Fidelity (Shin), from the series "A Fashionable Parody of the Five Virtues (Furyu yatsushi gojo)"
- Date:
- c. 1776/81
- Medium:
- Color woodblock print; chuban
- Source:
- Art Institute of Chicago
Description
Fidelity by Isoda Koryusai is a plate from the series Furyu Yatsushi Gojo, A Fashionable Parody of the Five Virtues, in which the five Confucian virtues of benevolence, righteousness, propriety, wisdom, and fidelity are reimagined through scenes from the Yoshiwara. The Art Institute of Chicago preserves the impression that documents this design, dating it to 1771. The Confucian Five Virtues had long served as the moral backbone of East Asian education, and Edo audiences were thoroughly familiar with their attributes and their canonical embodiments. Koryusai's series transposes those virtues onto the licensed quarter, where each virtue is illustrated through the conduct of a courtesan or her customer, and the joke lies in the unexpected fit between Confucian gravitas and Yoshiwara reality. Shin, fidelity, is the most demanding of the five virtues in the courtesan world, where ritualized constancy was both a marketing claim and an emotional aspiration, and Koryusai treats the theme with characteristic restraint.

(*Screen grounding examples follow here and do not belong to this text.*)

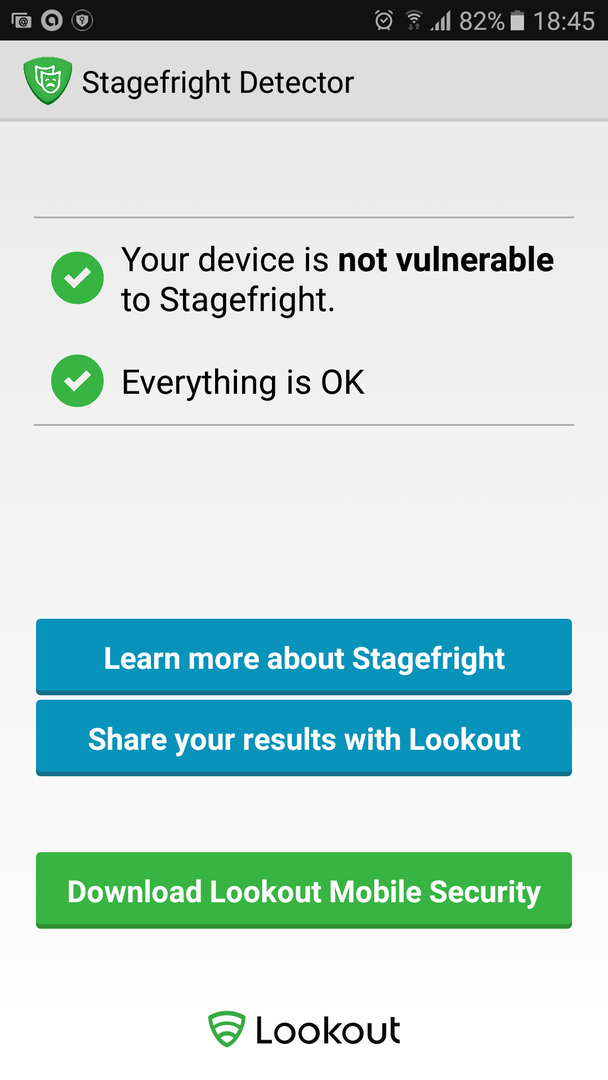
Task: Open 'Learn more about Stagefright'
Action: pos(304,656)
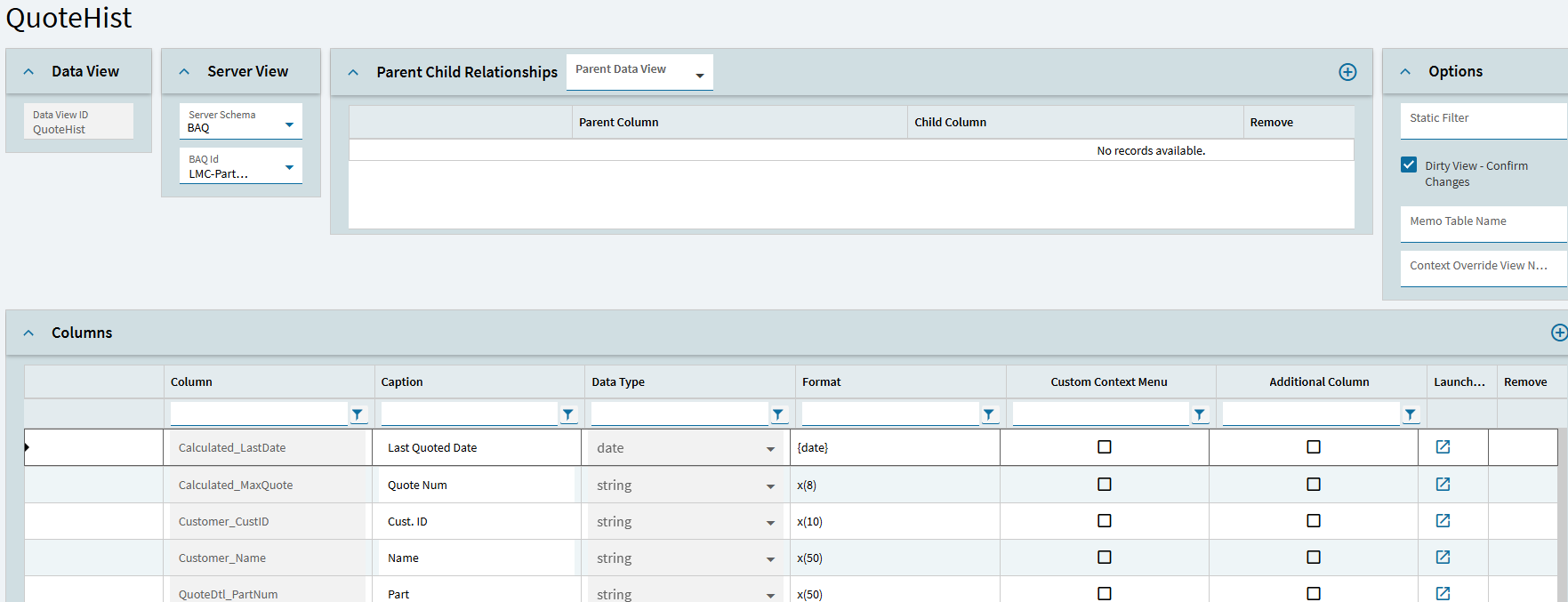Screen dimensions: 1568x602
Task: Click the Parent Column header
Action: click(619, 123)
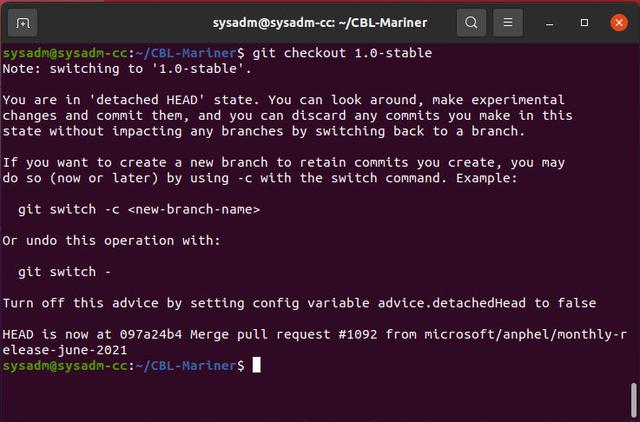Screen dimensions: 640x422
Task: Open the hamburger menu in the titlebar
Action: [x=508, y=22]
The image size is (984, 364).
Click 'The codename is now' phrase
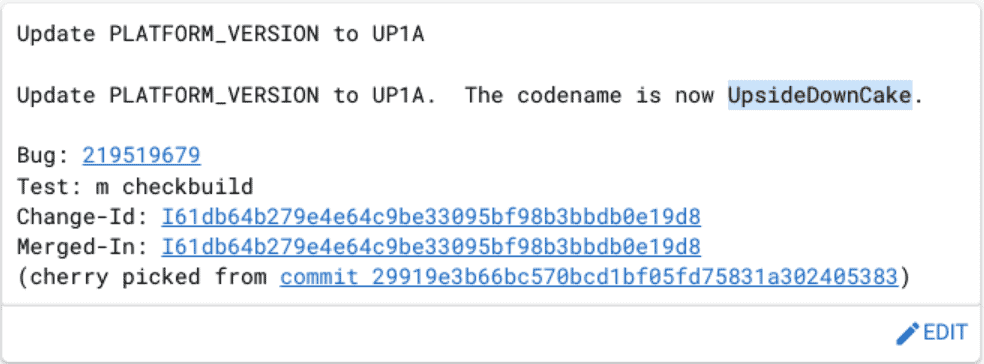[589, 95]
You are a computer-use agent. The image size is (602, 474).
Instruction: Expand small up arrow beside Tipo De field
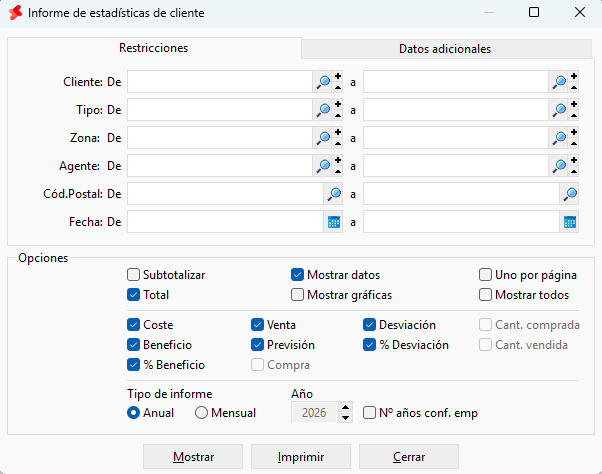(338, 115)
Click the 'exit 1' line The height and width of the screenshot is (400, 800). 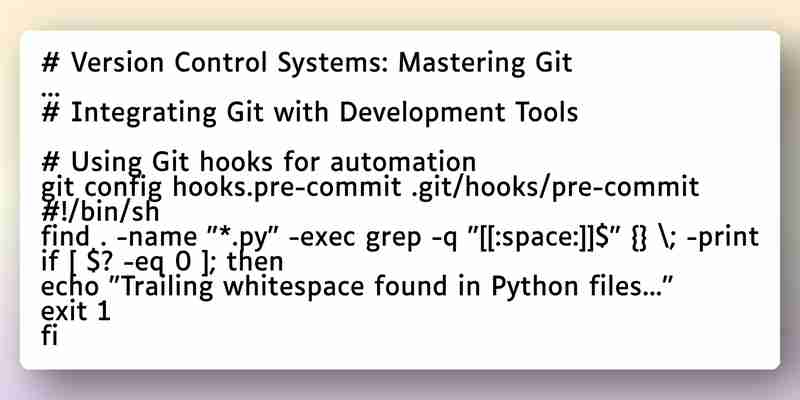point(76,312)
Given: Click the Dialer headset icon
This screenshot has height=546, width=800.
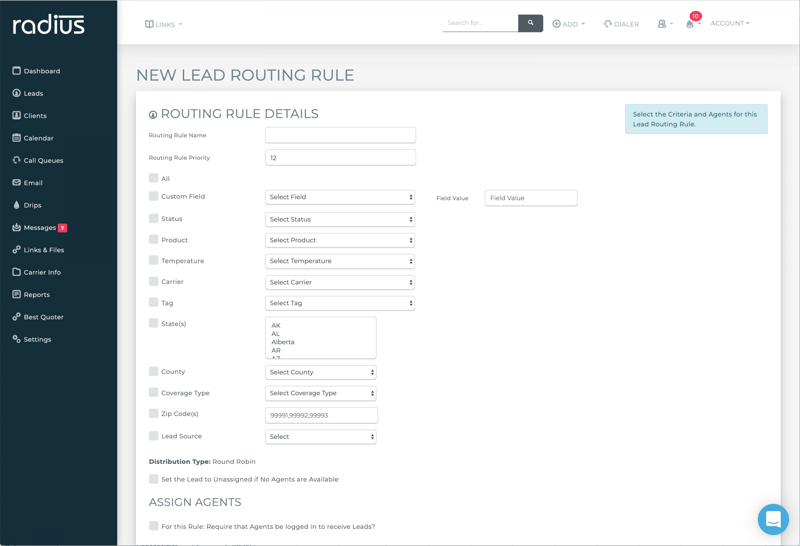Looking at the screenshot, I should point(608,24).
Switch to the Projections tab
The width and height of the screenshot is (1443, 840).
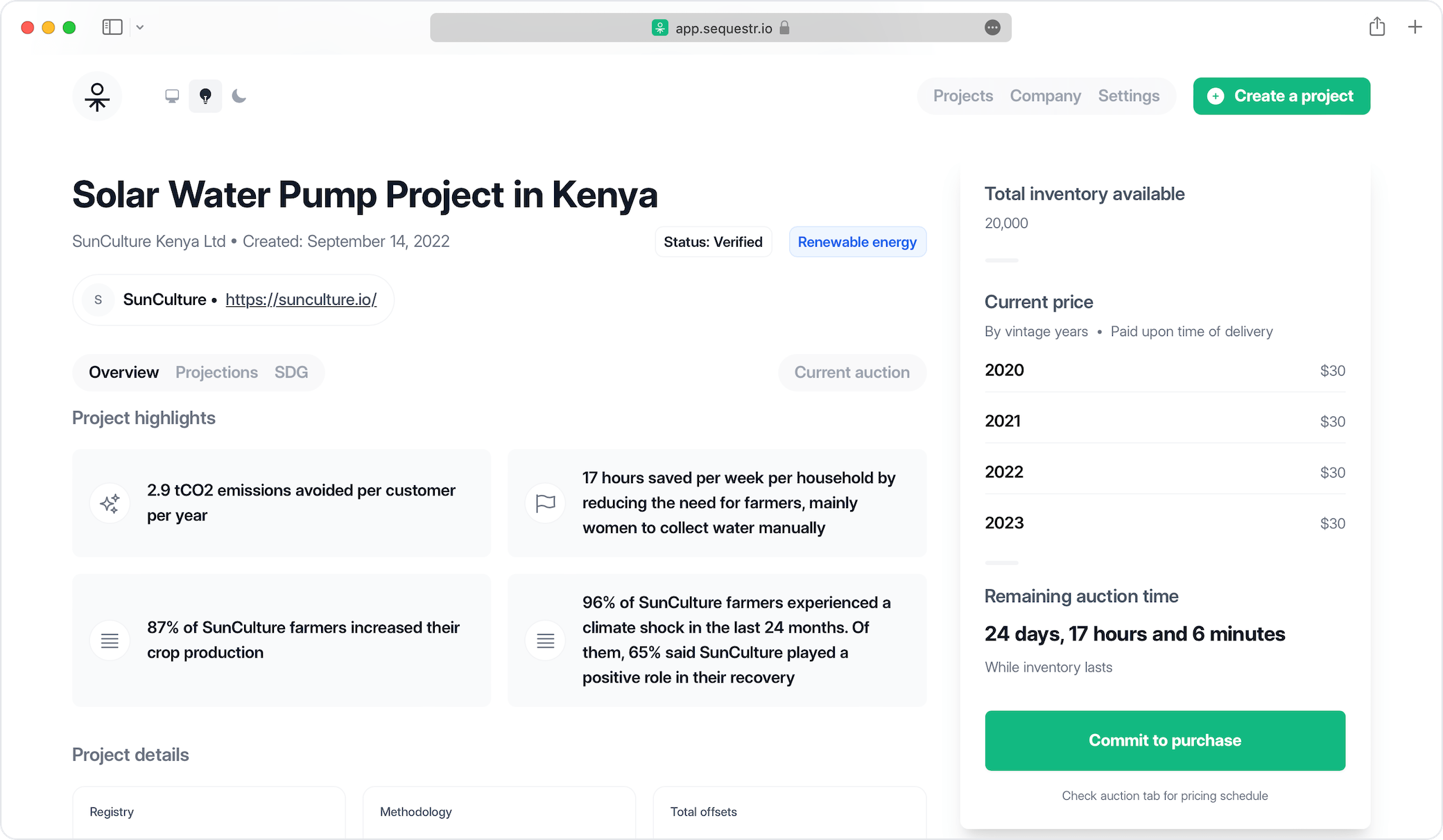216,372
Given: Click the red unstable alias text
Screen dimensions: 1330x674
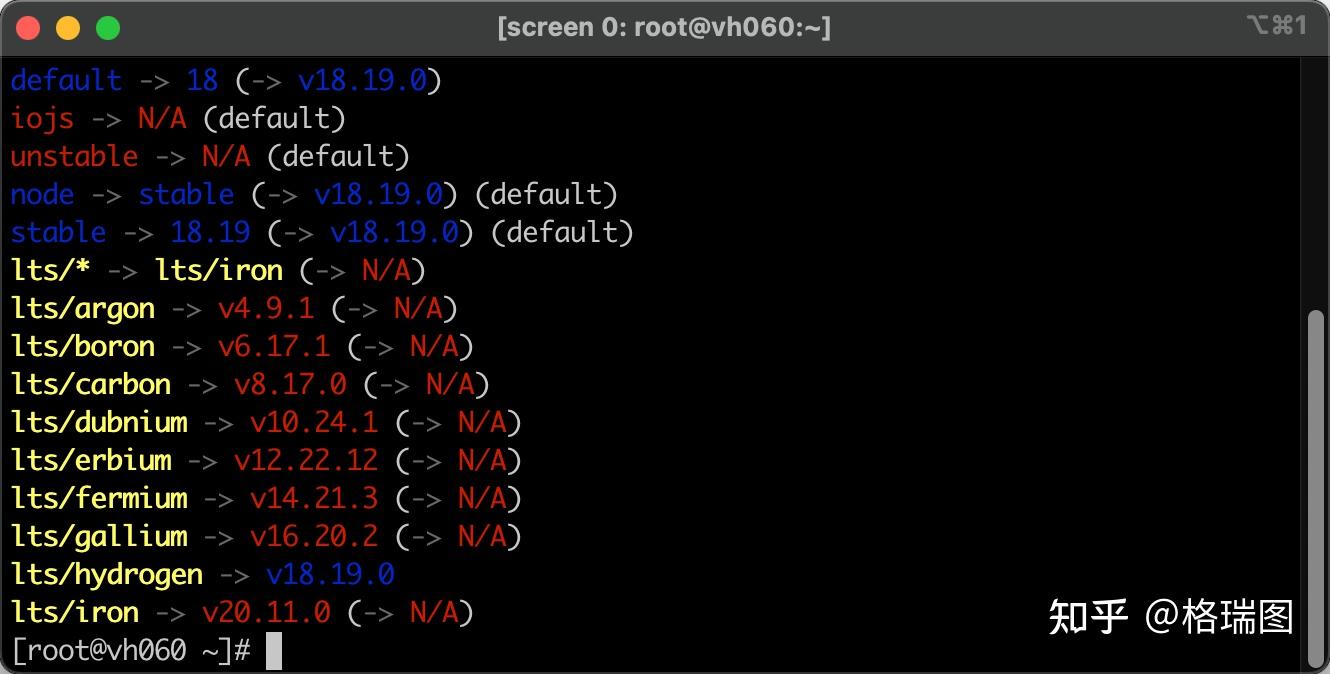Looking at the screenshot, I should tap(74, 156).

The print belongs to the same broader practice of cultural parody that defined his Edo bijin-ga, including the celebrated Hinagata Wakana Hatsu Moyo series, and it demonstrates how thoroughly he had absorbed the polite humor of Edo's educated audience by the early 1770s. The work helps establish the intellectual range of Koryusai's parodic prints and the literary self-consciousness of the Yoshiwara market in his decade.